Pour lui, «ce choix semblait donc logique».

Au théâtre, la pièce Othello de William Shakespeare qui a inspiré l'opéra n'est quasiment plus jouée par des acteurs grimés depuis des années.

L'histoire d'Othello est celle d'un soldat maure aux ordres de la cité de Venise. Revenu vainqueur de la guerre, il cherche à devenir un citoyen vénitien à part entière, notamment en épousant Desdémone, la fille d'un sénateur vénitien.

Envoyé à Chypre, il sera manipulé par un de ses hommes qui le poussera à tuer son épouse puis à se suicider.

La décision du Met, annoncée en août, a suscité des réactions diverses. Sur les réseaux sociaux, plusieurs internautes regrettaient que le rôle n'ait pas été confié à un chanteur noir.

La dernière étude d'ampleur, publiée en 2012, montrait que sur les six saisons précédentes, 79% des acteurs ayant joué à Broadway ou dans un théâtre à but non lucratif étaient blancs, contre 63% dans l'ensemble du pays.

Selon l'Asian American performers action coalition, seuls 14% étaient noirs, 3% d'origine latino-américaine (contre 16% de la population) et 3% d'origine asiatique.

«Il n'y a qu'un ou deux ténors dans le monde qui puisse tenir ce rôle sur une grande scène comme celle du Met. Nous avons pris le meilleur chanteur disponible», a expliqué le manager général du Met, Peter Gelb, à NPR.

La représentation des personnages non-blancs au théâtre, à l'opéra ou dans les comédies musicales est un sujet plus sensible que jamais aux États-Unis, dans un contexte de polémique récurrente sur les violences policières contre les Noirs.

La semaine dernière, une troupe new-yorkaise a annoncé qu'elle renonçait à monter l'opéra comique The Mikado, un classique qui devait mettre en scène des personnages japonais joués par des acteurs dont quasiment aucun n'était effectivement nippon.

La New York Gilbert & Sullivan Players, la troupe à l'origine du projet, «n'a jamais cherché à offenser» personne et «regrette d'avoir manqué l'occasion d'adapter cette production», selon un communiqué publié sur son site.

Aux Pays-Bas, c'est le personnage traditionnel de Zwarte Piet, serviteur de Saint-Nicolas dans l'imagerie néerlandaise, qui fait scandale.

Le plus souvent représenté par des hommes blancs grimés avec la peau très noire et les lèvres outrageusement peintes en rouges, Zwarte Piet (Noir Pierre) est présent un peu partout dans le pays lors de la Saint-Nicolas.

Portée par les critiques, l'affaire est allée jusque devant les Nations-Unies.
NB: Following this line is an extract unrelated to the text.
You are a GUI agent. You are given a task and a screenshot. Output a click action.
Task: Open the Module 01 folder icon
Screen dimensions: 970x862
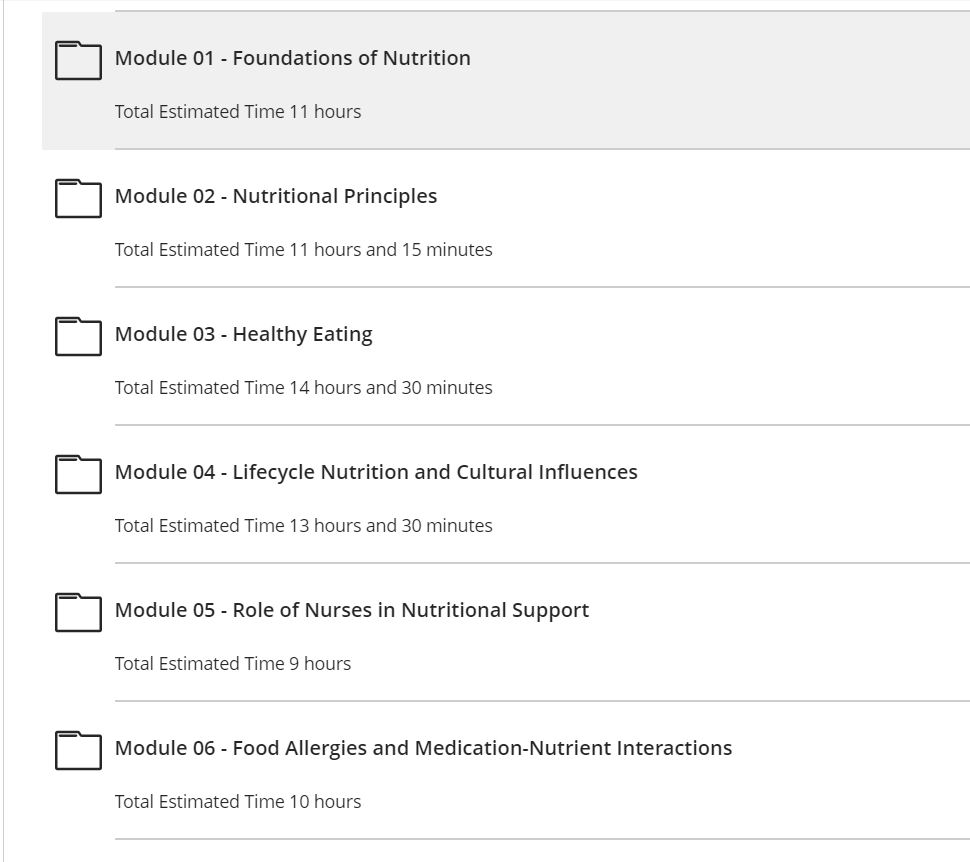tap(79, 60)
Le comité de l'ONU pour l'élimination de la discrimination raciale a appelé au changement et affirmé dans un rapport que le personnage était vécu comme «un vestige de l'esclavage» par de nombreuses personnes.

Le Premier ministre Mark Rutte a estimé qu'il s'agissait d'un «sujet de société et non d'une question politique», écartant toute mesure gouvernementale.